───── DATA EXCERPTS
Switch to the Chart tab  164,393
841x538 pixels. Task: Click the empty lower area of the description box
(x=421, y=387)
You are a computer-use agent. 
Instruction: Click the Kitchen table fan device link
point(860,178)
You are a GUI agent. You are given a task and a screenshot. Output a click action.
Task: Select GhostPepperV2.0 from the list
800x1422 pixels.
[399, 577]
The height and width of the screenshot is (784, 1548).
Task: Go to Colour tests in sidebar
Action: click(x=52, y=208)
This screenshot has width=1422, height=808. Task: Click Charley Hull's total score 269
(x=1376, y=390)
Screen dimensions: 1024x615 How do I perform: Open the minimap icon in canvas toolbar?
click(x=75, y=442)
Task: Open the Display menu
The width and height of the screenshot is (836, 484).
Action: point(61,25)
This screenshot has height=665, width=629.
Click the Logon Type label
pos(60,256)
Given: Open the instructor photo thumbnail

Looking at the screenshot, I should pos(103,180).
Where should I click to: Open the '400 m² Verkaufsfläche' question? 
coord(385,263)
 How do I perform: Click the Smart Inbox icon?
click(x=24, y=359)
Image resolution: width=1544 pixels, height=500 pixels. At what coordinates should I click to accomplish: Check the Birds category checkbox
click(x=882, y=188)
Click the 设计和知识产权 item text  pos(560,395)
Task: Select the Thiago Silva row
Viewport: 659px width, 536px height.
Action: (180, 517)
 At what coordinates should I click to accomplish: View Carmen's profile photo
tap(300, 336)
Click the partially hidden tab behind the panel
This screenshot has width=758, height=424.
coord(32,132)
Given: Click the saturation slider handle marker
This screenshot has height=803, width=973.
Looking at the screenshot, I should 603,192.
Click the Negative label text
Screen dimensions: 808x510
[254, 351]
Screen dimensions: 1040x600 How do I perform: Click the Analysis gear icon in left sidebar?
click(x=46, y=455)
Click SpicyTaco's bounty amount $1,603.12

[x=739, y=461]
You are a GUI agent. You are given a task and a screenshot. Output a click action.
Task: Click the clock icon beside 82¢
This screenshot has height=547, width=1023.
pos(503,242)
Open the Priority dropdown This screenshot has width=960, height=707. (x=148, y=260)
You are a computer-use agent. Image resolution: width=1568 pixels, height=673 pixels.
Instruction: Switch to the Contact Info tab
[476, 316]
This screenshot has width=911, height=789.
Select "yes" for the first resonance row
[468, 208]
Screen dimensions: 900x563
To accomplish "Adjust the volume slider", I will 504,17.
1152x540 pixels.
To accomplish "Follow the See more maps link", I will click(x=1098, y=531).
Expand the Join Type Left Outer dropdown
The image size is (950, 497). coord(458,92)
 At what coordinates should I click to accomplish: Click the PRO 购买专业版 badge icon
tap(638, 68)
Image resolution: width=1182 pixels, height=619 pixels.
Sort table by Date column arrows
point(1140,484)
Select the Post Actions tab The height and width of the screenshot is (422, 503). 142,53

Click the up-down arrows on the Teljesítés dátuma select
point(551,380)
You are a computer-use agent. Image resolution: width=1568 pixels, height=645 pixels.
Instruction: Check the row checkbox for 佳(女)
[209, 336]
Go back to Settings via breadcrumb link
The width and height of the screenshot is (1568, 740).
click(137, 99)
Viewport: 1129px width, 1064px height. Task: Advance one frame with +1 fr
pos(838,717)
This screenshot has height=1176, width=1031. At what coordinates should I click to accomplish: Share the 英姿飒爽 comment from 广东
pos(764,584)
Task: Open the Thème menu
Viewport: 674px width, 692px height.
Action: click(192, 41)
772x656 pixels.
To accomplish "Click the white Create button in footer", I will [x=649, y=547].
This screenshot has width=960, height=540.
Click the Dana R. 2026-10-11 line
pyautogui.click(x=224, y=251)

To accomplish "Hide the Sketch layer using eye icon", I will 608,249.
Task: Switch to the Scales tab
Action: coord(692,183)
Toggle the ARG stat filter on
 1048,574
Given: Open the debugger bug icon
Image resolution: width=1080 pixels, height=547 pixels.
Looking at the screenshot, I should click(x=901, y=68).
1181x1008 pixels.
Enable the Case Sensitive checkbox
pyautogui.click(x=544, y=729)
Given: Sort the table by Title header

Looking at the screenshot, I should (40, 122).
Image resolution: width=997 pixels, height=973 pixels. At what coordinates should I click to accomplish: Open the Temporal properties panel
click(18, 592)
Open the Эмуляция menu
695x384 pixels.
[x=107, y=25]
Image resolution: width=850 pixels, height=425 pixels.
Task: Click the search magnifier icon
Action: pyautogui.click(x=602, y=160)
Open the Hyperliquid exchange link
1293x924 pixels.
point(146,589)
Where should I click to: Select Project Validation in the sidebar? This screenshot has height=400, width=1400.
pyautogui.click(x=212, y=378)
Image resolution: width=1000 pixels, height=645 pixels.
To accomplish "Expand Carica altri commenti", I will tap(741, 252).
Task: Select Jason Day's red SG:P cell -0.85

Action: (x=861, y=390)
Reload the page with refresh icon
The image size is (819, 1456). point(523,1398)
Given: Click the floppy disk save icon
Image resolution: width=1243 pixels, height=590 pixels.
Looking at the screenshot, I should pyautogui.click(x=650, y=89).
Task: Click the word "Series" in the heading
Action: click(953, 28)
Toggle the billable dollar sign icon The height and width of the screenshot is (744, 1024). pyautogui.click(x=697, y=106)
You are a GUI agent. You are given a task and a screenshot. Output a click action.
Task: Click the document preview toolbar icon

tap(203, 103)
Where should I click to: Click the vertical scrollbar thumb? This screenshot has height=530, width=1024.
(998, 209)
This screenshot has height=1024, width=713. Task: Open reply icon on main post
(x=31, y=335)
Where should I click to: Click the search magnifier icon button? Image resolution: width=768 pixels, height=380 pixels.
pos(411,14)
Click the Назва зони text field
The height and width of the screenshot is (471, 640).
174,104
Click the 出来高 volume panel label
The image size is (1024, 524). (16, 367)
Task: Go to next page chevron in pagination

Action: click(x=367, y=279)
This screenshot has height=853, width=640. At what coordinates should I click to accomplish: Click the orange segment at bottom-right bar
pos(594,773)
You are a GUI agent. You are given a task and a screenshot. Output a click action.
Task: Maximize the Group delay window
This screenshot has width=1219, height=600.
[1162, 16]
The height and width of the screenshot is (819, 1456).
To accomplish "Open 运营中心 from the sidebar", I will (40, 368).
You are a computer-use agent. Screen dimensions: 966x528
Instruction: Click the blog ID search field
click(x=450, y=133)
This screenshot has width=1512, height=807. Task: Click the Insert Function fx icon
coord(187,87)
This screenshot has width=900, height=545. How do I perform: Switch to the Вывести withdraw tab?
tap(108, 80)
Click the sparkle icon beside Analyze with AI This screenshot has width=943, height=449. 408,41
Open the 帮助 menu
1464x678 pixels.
──────────
Which lines hold the word "computer"? Return all of them from the records above.

RESULT OF THE TASK ->
You are a computer-use agent. 
You are a computer-use agent. Image resolution: width=1568 pixels, height=673 pixels.
You are a computer-use agent. Image resolution: width=1568 pixels, height=645 pixels.
You are a computer-use agent. Screen dimensions: 966x528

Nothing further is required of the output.